The current RTOS integration with TZ API support is to make it generic. You can use "empty" implementation for these API if you don't use multiple secure context (SFC or IPC model) and have no multiple NS client IDs requirements.
Besides that, the users can leverage TZ API for some other purposes, e.g. policy control for which NS task can access which secure partitions and etc. But that's quite use case specific.

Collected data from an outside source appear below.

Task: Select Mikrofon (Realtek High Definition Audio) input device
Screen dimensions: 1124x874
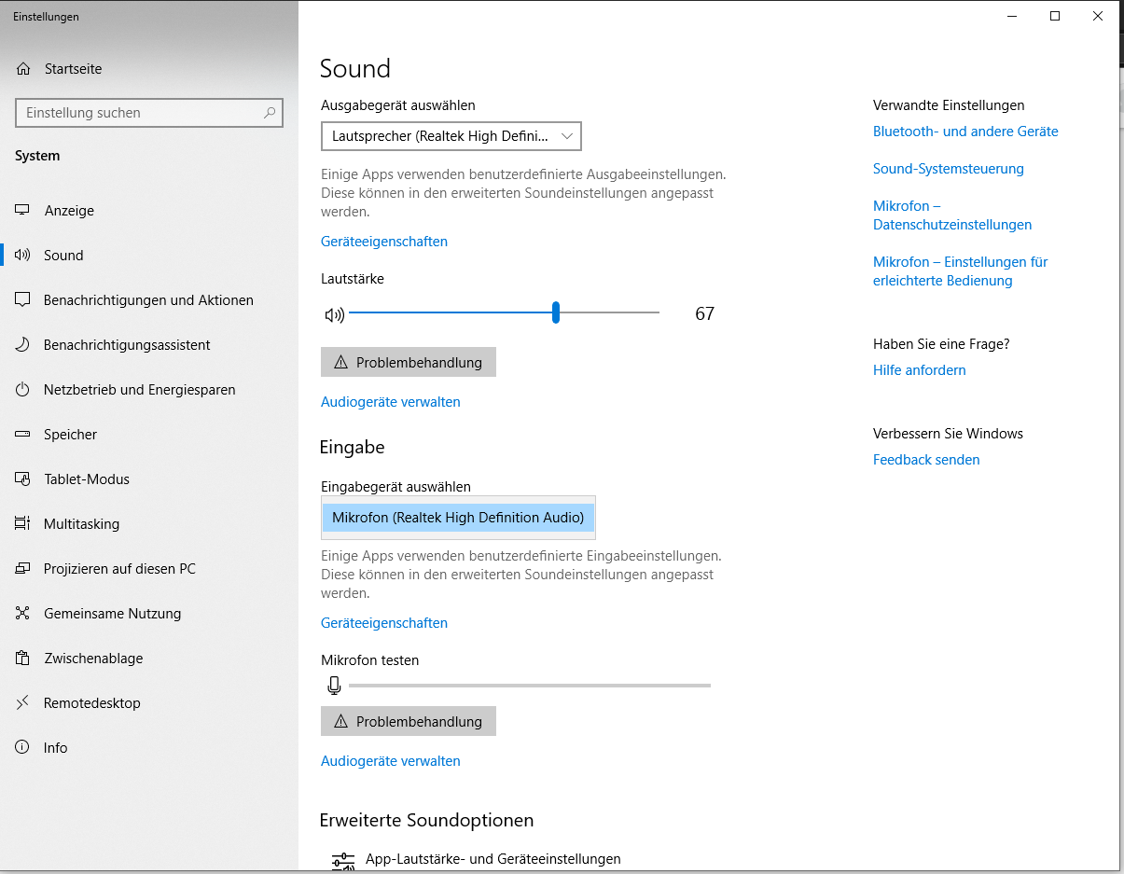Action: tap(458, 518)
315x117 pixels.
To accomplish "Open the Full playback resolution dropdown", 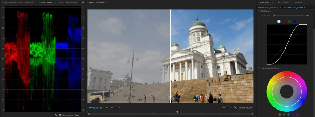I will point(227,107).
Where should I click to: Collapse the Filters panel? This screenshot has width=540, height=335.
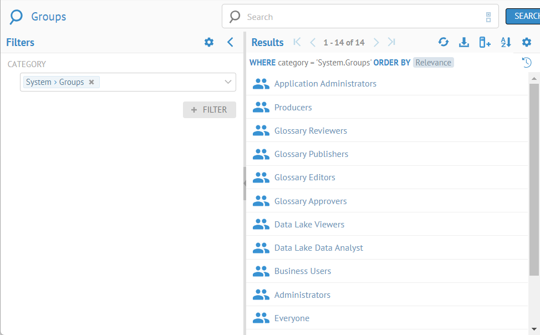(231, 42)
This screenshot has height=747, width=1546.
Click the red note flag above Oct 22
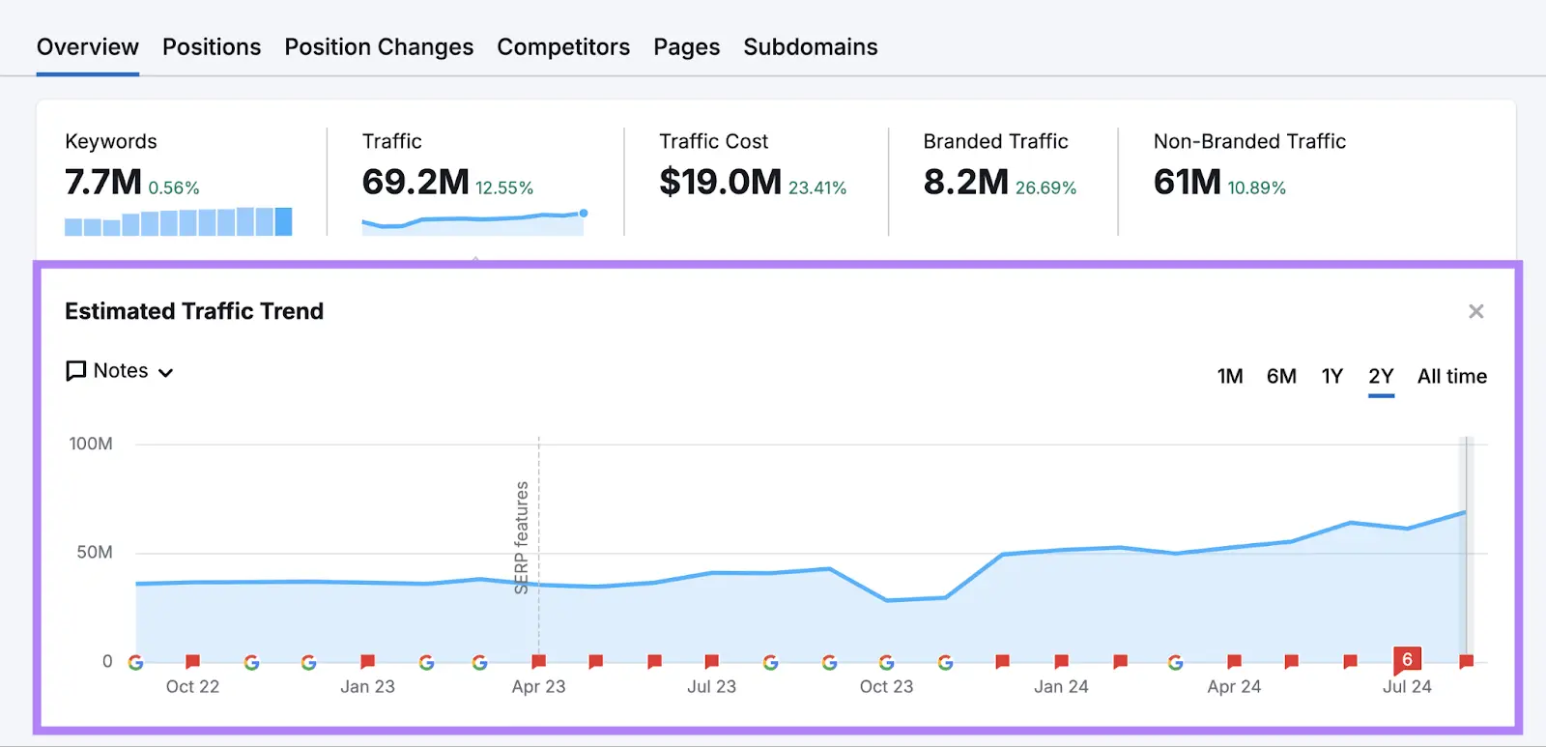192,662

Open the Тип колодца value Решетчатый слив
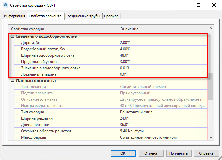click(x=163, y=112)
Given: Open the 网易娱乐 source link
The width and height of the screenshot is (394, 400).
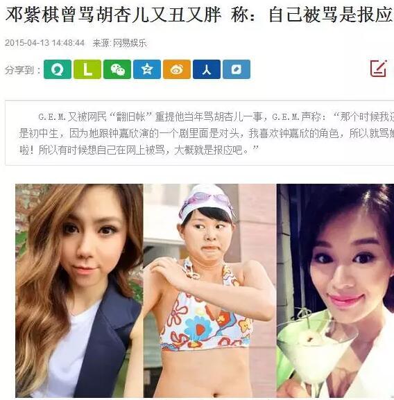Looking at the screenshot, I should point(130,43).
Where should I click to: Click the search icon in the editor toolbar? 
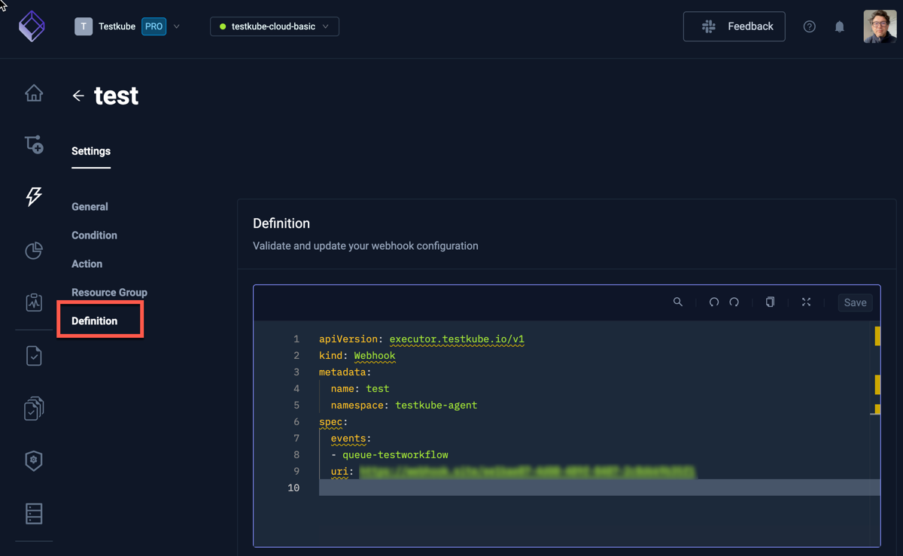pos(677,302)
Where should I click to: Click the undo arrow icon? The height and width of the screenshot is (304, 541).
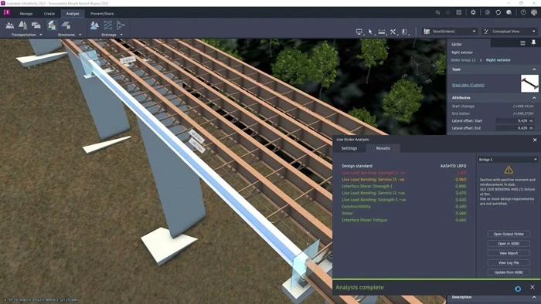pyautogui.click(x=437, y=12)
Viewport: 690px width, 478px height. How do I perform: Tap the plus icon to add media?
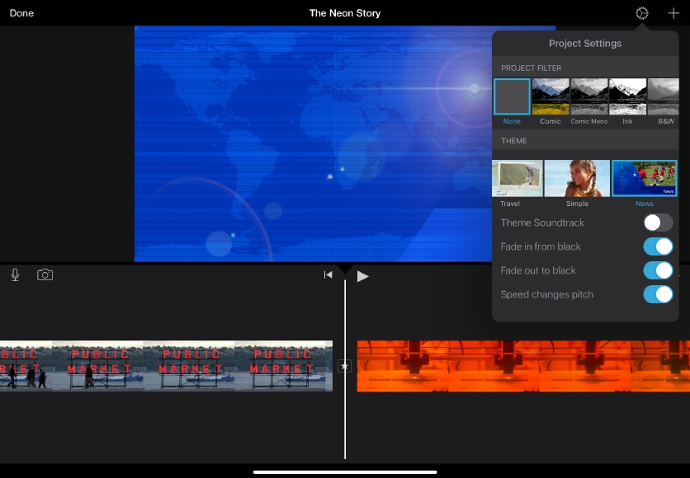click(673, 13)
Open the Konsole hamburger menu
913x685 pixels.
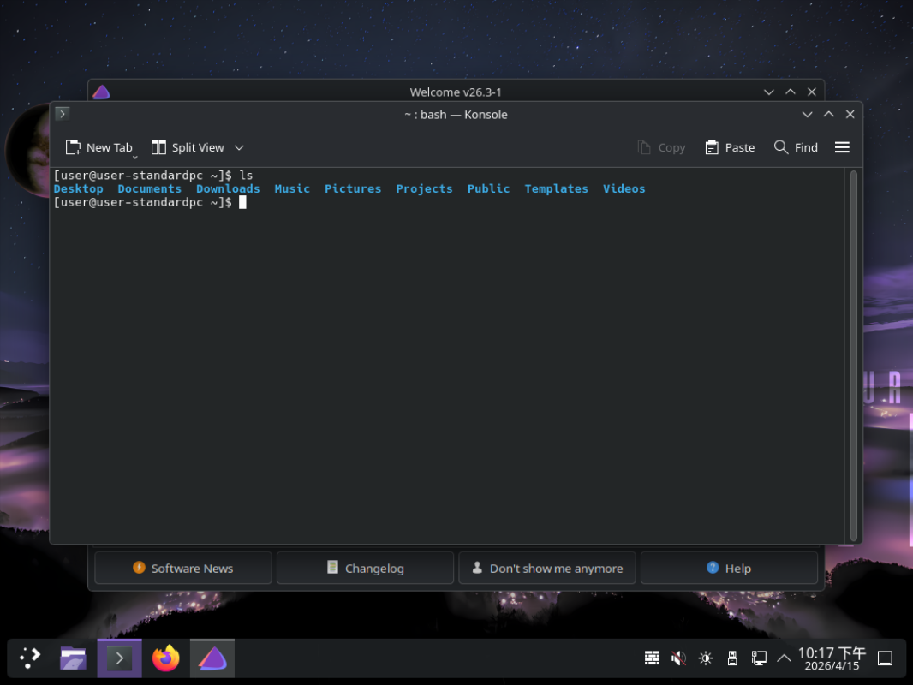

Just FYI.

Regards,

David Wang

ARM Electronic Technology (Shanghai) Co., Ltd

Phone: +86-21-6154 9142 (ext. 59142)




From: TF-M <tf-m-bounces@lists.trustedfirmware.org> on behalf of Reinhard Keil via TF-M <tf-m@lists.trustedfirmware.org>
Sent: 13 December 2019 19:41
To: tf-m@lists.trustedfirmware.org <tf-m@lists.trustedfirmware.org>
Subject: Re: [TF-M] Simplify RTOS / TF-M interface (single thread execution)
 
Ken,

thanks for all your swift answers.



Sorry, I need to check on this part of the answer again:

  *   What happens worst case when an RTOS does not implement TZ RTOS Context Management?



Ken.L: If there is no locking protection in NS and multiple ns calling would panic.

TZ RTOS Context Management does not prevent from that.  Correct.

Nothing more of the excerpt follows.